Original version · May 23, 11:00

Deleting compromised credentials should stop hackers immediately, right? Not in Google's world, where "deleted" actually means "feel free to hang around and steal data for a bit longer."

Security researcher Joe Leon from the startup Aikido Security decided to test how fast the big cloud providers actually revoke access when a user hits "delete." While testing Google Cloud Platform (GCP), he discovered that deleted API keys continue to authenticate requests for a median of 16 minutes, and in some tests, for up to 23 minutes.

This means a hacker who already has their hands on a compromised key can keep querying the servers, blissfully uninterrupted. If the target project has Gemini enabled, the intruder can use this generous grace period to download files or steal cached messages, while the GCP console proudly claims the key no longer exists.

The research was inspired by a similar test on Amazon Web Services (AWS), where credentials remained active after deletion for a grand total of four seconds, a delay that Amazon immediately patched. Google's delay, by comparison, looks like a geological epoch.
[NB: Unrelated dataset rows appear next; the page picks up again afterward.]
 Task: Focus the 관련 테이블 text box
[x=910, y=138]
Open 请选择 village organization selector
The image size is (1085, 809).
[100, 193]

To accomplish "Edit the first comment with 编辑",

To prove this was not a fluke, the Aikido team ran tests across different geographical regions, sending up to five requests per second. The results were wildly erratic, with success rates of deleted keys reaching 79% in some regions after a full minute, while others dropped to 5%, seemingly dependent on how far the server was from the US.

When the researchers politely reported this security loophole to the tech giant, Google shrugged, labeled the issue as "not a bug" and closed the ticket. Interestingly, the company revokes other types of credentials within five seconds, proving that fixing this is entirely possible but apparently not worth their coffee break.

It is truly beautiful how a trillion-dollar company can redefine the word "deleted" to mean "mostly dead but still chatting." Security teams are now forced to sit on their hands for half an hour after an incident, praying the hackers get bored before the infrastructure actually decides to update itself.